A 68-year-old woman with an unknown medical history was brought to the ED after she was found unconscious on the sidewalk. Bystanders called 911, and EMS reported that she was awake but nonverbal and unresponsive to commands.
The patient was awake and alert on arrival in the ED but still nonverbal. Her initial vital signs were a blood pressure of 191/106 mm Hg, a temperature of 36.7°C, a pulse of 85 bpm, a respiratory rate of 24 bpm, and an oxygen saturation of 100% on room air. An exam showed no evidence of head or musculoskeletal trauma, and her cardiopulmonary exam was normal. A neurological exam demonstrated that she could open her eyes on command, and she could look to the left but not the right. She exhibited significant strength deficits in her right arm and leg. Her pupils were 2 mm and reactive. No spasticity of the right arm or leg was found, and her initial NIHSS score was 19.

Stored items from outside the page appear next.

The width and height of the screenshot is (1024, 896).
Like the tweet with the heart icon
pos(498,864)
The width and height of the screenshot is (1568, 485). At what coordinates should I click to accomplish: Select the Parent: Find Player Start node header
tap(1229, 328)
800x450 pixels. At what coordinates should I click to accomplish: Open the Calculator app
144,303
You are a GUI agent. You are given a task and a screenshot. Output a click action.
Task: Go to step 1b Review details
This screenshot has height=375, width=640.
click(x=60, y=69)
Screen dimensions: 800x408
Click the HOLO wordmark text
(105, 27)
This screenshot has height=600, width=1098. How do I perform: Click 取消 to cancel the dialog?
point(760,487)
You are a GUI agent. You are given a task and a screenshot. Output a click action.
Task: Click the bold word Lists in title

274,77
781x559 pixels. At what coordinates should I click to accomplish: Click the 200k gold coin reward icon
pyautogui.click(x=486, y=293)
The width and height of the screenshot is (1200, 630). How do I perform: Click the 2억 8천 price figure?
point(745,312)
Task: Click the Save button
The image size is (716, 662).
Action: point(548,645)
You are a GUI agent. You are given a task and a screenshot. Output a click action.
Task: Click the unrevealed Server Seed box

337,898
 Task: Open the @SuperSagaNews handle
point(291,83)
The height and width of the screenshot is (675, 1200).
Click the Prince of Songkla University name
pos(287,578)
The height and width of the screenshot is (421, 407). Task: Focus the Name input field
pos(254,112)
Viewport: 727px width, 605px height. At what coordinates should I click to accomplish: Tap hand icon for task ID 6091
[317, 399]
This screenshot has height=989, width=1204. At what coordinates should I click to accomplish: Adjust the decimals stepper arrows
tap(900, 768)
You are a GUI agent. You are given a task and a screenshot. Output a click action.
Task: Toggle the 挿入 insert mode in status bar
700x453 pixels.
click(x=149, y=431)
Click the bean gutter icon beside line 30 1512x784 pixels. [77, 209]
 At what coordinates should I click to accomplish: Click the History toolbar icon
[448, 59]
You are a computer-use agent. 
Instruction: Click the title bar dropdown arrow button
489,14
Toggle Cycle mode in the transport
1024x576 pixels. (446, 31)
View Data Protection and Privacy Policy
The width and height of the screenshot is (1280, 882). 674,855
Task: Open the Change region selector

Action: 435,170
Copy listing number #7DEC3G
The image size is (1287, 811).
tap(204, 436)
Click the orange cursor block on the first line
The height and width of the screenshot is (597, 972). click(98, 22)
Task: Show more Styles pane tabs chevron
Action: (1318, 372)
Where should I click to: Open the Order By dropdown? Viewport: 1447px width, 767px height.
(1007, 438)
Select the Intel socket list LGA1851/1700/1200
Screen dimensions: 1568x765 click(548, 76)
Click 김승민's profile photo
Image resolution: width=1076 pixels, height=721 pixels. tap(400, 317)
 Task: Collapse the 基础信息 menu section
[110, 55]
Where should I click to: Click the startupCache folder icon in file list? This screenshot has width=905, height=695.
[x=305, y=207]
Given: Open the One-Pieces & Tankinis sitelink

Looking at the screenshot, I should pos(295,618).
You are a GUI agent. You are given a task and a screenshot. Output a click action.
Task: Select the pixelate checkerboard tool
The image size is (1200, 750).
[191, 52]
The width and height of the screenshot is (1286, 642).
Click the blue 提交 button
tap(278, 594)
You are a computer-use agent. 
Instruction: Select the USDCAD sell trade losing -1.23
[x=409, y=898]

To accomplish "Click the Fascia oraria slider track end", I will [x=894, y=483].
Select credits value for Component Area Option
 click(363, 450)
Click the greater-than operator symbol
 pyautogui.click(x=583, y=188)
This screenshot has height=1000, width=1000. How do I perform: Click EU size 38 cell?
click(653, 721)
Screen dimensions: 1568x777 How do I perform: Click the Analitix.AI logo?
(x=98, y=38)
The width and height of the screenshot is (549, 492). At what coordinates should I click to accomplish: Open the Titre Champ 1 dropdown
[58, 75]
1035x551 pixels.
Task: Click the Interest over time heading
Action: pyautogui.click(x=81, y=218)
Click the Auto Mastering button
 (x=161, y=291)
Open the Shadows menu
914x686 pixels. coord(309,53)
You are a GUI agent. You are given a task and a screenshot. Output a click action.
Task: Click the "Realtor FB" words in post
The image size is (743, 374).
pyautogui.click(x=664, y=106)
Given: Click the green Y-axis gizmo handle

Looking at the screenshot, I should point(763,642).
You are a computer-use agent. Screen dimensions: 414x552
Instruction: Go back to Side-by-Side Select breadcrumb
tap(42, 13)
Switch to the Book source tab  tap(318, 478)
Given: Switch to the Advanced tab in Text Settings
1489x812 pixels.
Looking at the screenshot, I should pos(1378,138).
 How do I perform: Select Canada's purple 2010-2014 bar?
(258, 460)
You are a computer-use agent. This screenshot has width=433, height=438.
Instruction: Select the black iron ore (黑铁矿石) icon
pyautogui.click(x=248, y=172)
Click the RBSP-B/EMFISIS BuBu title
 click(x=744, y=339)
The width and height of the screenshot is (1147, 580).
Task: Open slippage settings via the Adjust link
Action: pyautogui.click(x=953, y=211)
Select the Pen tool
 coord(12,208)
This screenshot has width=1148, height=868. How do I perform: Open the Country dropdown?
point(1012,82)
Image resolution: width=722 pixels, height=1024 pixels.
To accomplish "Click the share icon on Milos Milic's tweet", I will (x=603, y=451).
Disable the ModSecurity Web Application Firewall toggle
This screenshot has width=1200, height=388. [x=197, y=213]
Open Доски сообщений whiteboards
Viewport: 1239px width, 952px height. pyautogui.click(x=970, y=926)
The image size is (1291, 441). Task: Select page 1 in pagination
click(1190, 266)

Paramedics reported that no alcohol or drug paraphernalia were found on the scene, nor was a wheelchair or walking assist device. The patient was found on a well-traveled pedestrian walkway that likely wouldn't have been without foot traffic for more than 15-30 minutes at a time. What is her diagnosis?
Find the diagnosis and case discussion on p. 23.
Diagnosis: MCA Stroke
The patient's physical exam was most consistent with an ischemic stroke. A stroke code was activated after the initial assessment, and she was emergently brought for a noncontrast head CT and CTA of the head and neck. The patient vomited after the scan, and was intubated with rapid sequence intubation for airway protection. Representative noncontrast and CTA images were consistent with no bleed and an acute large, left-sided middle cerebral artery (MCA) stroke. (See photo.)
Large vessel stroke syndromes can be devastating to patients. Any patient with stroke-like symptoms should be evaluated using the NIHSS and when she was last known well. (See the table for a list of large vessel stroke symptoms.)
Patients who experience large hemispheric anterior circulation strokes may be candidates for intra-arterial mechanical thrombectomy if the facility at which they present is a stroke center with that expertise. Current American Heart Association recommendations suggest that a patient who presents within six hours of symptom onset and meets the criteria is a candidate for mechanical thrombectomy. (Stroke 2015;46:3020; http://bit.ly/2RMWqsF.) The patient must meet these criteria:
- Clinical diagnosis of acute stroke
- Minimal pre-stroke disability
- NIHSS ≥6 points or persistent deficit considered disabling
- ASPECTS score >6 (normal noncontrast CT brain=10, diffuse ischemic change=0)
- Brain CT or MRI to rule out hemorrhage
- Occlusion of ICA or proximal MCA (M1) demonstrated with imaging
- Age 18 or older
Two recent trials have shown benefit of mechanical thrombectomy at more than six hours from when the patient was last known well (LKW). The DEFUSE 3 trial enrolled patients with ischemic stroke between six to 16 hours from LKW and found that thrombectomy along with standard medical therapy was superior to standard therapy alone. (N Engl J Med 2018;378:708; http://bit.ly/2RNqepe.) The DAWN trial also enrolled patients six to 24 hours from LKW and found better outcomes with thrombectomy plus standard of care compared with standard of care alone. (N Engl J Med 2018;378:11; http://bit.ly/2RIRViS.)
Given the clinical picture, CTA results, and stroke team evaluation, the patient was brought in for emergent left MCA thrombectomy. A hyperacute MRI was deferred because she had metal artifact in her skull from previous trauma. After the procedure, the patient's exam improved to only residual mild dysphagia and dysarthria with some right arm and leg drift. Transthoracic echo was unrevealing. She was discharged within a week with an NIHSS score of 3 (1 for right arm drift, 1 for right leg drift, and 1 for facial weakness).